Brief 1: Reproduce the biographical passage on Frederic Goossen word for word, in full.

Provided text:
American composer Frederic Goossen (1927–2011) was born in St. Cloud, Minnesota and attended the University of Minnesota (BA and MA). His teachers included Donald Ferguson, James Aliferis (composition), and William Lindsay (piano). Goossen followed this with private study at the Longy School of Music in Cambridge, Massachusetts with Arthur Shepard (composition) and Melville Smith (counterpoint). After teaching at the University of Minnesota and Berea College, Goossen joined the faculty of the University of Alabama where he taught from 1958 until his retirement in 1996. He taught composition and theory and for 25 years was Director of Graduate Studies in Music. For nearly 40 years, Goossen also wrote a weekly column on the fine arts for "The Tuscaloosa News" and had previously served as the newspaper's regular music, art, and theater critic. Goossen composed nearly 150 works in many genres (including seven symphonies for large ensembles that span 1954 to 2001). In 1991, he received a lifetime achievement award from the American Academy of Arts and Letters.

Data shown:
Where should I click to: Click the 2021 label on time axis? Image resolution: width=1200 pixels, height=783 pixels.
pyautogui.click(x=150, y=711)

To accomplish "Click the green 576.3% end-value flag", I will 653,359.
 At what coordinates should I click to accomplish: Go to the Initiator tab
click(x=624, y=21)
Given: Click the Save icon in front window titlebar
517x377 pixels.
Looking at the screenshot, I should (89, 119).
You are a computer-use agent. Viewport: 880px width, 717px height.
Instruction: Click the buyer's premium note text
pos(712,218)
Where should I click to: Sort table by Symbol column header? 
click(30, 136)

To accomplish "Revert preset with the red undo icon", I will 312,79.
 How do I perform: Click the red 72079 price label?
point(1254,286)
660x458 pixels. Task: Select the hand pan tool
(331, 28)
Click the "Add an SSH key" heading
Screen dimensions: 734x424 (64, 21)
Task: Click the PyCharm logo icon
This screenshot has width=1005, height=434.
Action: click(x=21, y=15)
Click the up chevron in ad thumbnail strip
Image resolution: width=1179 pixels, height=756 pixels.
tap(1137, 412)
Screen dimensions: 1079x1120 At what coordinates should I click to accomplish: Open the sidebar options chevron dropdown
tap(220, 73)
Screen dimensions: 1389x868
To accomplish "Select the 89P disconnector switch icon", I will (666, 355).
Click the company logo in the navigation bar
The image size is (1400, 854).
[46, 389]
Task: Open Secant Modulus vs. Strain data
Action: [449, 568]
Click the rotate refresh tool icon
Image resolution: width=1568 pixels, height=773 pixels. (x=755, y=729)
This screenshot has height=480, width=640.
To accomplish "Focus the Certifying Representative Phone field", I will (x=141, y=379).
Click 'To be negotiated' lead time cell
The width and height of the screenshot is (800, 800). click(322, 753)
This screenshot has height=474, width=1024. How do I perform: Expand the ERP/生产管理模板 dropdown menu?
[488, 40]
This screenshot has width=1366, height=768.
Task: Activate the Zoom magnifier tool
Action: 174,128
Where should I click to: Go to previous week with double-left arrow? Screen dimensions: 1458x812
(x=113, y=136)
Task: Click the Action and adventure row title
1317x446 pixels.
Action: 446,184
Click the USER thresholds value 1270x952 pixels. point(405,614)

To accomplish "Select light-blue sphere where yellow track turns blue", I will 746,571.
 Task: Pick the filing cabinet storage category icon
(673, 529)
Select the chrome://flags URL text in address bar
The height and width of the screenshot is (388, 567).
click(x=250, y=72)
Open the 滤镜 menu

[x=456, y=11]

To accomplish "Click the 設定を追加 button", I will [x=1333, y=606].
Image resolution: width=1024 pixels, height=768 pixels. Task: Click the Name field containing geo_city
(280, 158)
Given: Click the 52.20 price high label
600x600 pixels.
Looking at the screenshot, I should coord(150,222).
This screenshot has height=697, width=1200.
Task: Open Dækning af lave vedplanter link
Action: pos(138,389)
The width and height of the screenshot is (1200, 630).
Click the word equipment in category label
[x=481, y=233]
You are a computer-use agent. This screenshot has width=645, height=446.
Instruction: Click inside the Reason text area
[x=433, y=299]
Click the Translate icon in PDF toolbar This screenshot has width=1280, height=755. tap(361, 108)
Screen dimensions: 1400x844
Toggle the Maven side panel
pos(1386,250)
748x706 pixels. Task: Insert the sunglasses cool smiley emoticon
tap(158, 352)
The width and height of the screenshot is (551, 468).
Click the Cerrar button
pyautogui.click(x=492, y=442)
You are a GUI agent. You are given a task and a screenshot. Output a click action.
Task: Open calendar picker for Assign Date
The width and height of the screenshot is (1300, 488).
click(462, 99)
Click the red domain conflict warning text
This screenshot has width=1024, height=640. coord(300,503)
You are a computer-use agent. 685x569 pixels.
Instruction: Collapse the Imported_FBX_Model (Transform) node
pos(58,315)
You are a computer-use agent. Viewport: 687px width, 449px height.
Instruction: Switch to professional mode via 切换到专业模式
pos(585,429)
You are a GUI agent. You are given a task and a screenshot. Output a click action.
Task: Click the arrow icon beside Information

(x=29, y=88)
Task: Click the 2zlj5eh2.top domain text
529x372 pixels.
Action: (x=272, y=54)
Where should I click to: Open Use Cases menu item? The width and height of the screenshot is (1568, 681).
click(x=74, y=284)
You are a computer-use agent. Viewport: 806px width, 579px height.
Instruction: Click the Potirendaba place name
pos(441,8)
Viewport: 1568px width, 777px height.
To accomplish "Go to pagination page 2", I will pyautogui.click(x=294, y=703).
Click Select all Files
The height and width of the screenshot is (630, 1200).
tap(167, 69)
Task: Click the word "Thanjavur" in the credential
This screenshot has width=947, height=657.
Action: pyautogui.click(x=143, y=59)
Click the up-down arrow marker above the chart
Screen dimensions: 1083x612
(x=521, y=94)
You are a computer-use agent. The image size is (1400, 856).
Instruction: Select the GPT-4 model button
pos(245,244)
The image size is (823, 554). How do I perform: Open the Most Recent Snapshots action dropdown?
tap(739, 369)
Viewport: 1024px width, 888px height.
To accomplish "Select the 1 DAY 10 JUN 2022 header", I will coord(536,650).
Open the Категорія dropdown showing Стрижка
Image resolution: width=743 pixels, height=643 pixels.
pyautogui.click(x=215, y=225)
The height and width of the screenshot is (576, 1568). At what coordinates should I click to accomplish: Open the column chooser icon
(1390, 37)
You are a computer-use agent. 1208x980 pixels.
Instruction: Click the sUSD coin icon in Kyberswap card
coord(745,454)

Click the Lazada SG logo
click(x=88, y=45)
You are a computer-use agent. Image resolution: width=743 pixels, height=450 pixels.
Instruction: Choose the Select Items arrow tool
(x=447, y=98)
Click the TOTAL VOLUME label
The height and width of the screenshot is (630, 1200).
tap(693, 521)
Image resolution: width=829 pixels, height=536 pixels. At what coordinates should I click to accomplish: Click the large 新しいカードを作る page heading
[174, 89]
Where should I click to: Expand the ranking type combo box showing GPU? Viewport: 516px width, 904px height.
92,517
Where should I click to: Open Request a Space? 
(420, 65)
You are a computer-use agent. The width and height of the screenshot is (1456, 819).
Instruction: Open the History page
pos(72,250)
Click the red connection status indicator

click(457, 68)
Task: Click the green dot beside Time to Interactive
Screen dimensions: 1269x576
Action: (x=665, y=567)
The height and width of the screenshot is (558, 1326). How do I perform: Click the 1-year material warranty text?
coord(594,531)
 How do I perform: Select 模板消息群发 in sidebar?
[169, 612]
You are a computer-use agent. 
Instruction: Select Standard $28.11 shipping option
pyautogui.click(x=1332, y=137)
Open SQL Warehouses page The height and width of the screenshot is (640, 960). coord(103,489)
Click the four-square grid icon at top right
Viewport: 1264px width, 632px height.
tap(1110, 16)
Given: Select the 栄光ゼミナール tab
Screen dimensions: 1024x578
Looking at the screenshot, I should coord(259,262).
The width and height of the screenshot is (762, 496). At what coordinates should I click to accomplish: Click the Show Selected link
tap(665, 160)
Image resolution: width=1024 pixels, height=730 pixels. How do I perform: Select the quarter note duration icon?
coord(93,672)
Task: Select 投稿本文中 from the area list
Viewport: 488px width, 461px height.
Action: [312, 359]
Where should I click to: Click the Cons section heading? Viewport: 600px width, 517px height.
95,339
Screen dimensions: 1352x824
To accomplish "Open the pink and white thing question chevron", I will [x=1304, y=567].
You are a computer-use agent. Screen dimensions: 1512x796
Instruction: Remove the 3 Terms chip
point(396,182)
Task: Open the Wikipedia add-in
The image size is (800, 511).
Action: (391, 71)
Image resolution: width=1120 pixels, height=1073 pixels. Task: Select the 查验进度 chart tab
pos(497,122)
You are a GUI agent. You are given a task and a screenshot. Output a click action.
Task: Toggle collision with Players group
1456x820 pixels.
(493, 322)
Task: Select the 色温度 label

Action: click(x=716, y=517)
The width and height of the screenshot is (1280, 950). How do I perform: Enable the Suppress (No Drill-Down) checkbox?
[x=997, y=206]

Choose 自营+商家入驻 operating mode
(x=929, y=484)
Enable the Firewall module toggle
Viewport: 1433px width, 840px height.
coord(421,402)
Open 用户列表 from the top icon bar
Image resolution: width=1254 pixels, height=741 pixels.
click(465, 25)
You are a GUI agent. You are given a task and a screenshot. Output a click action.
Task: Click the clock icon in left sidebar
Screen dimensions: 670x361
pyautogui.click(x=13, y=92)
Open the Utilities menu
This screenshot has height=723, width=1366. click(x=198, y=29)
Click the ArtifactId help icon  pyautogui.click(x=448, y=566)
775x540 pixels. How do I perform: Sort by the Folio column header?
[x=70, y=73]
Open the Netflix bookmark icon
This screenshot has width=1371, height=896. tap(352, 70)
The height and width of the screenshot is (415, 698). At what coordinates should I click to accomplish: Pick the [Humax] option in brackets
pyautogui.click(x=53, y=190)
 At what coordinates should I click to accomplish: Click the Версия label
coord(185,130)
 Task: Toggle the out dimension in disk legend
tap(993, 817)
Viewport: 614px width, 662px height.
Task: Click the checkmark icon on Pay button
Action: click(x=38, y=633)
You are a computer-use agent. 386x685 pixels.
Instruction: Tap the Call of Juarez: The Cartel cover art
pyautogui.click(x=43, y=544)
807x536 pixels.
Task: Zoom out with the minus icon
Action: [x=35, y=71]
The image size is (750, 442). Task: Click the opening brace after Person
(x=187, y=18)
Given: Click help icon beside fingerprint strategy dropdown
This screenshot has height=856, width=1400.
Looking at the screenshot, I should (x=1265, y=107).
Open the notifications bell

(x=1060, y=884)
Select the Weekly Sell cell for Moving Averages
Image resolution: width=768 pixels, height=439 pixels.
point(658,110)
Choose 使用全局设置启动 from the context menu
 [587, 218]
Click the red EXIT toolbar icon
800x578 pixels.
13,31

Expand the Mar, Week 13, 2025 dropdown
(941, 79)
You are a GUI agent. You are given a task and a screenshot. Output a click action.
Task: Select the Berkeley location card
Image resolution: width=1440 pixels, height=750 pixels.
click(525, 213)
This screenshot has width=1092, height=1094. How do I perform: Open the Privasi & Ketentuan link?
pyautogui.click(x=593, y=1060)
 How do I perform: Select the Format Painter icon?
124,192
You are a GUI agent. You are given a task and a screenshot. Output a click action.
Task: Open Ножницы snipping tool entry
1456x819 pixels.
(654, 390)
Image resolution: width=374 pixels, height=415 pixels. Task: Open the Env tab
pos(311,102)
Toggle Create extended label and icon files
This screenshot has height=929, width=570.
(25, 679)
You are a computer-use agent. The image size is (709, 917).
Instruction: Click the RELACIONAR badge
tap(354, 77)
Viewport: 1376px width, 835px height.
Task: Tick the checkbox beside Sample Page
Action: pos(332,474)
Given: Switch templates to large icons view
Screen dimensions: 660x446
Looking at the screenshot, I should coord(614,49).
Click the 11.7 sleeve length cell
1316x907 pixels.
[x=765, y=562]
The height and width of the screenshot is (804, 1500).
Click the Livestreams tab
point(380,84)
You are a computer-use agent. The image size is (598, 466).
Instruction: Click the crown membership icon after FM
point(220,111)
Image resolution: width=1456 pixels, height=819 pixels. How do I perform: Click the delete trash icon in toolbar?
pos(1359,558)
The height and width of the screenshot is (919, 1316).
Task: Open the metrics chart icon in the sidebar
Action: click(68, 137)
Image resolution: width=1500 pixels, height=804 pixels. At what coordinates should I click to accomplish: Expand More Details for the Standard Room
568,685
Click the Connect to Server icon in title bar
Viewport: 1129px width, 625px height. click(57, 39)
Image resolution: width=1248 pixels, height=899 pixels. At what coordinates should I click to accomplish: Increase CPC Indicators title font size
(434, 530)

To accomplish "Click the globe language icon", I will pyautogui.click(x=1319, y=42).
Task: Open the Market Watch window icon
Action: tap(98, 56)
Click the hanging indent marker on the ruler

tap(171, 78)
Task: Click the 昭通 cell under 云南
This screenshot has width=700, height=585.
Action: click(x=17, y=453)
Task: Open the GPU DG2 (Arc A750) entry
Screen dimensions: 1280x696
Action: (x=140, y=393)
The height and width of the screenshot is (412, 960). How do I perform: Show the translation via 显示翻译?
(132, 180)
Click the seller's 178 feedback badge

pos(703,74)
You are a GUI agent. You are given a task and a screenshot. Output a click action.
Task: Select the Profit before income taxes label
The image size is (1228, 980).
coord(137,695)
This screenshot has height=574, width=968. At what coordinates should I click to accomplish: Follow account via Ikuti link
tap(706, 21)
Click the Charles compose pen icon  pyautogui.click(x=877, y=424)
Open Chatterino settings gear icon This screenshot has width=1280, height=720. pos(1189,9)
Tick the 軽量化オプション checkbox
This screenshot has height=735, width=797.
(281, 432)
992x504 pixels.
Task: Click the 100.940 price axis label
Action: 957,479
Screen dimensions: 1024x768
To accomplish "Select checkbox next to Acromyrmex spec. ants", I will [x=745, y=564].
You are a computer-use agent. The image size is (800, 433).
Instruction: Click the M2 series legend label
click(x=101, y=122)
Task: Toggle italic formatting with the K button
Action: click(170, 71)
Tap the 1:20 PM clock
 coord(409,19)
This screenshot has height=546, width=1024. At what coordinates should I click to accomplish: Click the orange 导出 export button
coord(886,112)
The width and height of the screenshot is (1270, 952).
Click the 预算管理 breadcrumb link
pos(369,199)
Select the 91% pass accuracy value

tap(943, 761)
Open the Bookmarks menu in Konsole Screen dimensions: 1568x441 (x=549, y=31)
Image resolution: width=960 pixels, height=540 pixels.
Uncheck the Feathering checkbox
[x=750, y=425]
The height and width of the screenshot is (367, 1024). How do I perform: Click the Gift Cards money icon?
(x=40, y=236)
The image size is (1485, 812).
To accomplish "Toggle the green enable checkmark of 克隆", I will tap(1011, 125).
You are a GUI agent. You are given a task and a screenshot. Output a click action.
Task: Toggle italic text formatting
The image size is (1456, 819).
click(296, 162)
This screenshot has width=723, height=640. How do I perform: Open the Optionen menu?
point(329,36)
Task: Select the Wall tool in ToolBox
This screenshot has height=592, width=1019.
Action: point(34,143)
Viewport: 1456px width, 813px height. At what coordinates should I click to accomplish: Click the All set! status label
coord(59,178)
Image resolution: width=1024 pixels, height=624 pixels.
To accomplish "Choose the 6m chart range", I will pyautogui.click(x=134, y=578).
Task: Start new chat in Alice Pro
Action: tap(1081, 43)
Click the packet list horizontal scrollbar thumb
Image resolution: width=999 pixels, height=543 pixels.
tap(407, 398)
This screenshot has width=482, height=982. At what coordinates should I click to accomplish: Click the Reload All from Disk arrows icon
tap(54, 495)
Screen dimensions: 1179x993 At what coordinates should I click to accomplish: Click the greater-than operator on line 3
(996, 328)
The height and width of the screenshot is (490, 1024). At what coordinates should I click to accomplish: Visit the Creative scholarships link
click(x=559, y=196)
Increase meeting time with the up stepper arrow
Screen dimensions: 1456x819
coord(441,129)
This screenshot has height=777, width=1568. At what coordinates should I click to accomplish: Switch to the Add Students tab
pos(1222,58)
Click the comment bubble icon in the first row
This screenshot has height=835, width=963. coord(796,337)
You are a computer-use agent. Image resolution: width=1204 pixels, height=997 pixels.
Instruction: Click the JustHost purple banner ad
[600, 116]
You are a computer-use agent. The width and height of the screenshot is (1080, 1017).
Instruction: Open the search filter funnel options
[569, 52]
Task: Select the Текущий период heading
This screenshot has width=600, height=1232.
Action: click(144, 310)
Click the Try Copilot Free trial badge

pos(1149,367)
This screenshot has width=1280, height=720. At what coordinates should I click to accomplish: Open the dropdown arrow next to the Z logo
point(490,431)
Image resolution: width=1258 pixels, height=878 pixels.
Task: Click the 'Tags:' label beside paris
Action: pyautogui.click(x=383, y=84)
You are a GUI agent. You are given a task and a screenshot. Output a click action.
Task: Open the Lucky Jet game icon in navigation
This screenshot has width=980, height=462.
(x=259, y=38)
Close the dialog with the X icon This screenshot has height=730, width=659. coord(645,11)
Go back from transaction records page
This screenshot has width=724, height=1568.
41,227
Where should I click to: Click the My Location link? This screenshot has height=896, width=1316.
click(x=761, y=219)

Brief 2: Pick out every line in the records that contains the word "dropdown".

Correct output 1:
American composer Frederic Goossen (1927–2011) was born in St. Cloud, Minnesota and attended the University of Minnesota (BA and MA). His teachers included Donald Ferguson, James Aliferis (composition), and William Lindsay (piano). Goossen followed this with private study at the Longy School of Music in Cambridge, Massachusetts with Arthur Shepard (composition) and Melville Smith (counterpoint). After teaching at the University of Minnesota and Berea College, Goossen joined the faculty of the University of Alabama where he taught from 1958 until his retirement in 1996. He taught composition and theory and for 25 years was Director of Graduate Studies in Music. For nearly 40 years, Goossen also wrote a weekly column on the fine arts for "The Tuscaloosa News" and had previously served as the newspaper's regular music, art, and theater critic. Goossen composed nearly 150 works in many genres (including seven symphonies for large ensembles that span 1954 to 2001). In 1991, he received a lifetime achievement award from the American Academy of Arts and Letters.

Correct output 2:
Screen dimensions: 1079x1120 At what coordinates should I click to accomplish: Open the sidebar options chevron dropdown
This screenshot has height=474, width=1024. How do I perform: Expand the ERP/生产管理模板 dropdown menu?
The image size is (823, 554). How do I perform: Open the Most Recent Snapshots action dropdown?
Open the Категорія dropdown showing Стрижка
Given: Click help icon beside fingerprint strategy dropdown
Expand the Mar, Week 13, 2025 dropdown
This screenshot has width=1280, height=720. At what coordinates should I click to accomplish: Open the dropdown arrow next to the Z logo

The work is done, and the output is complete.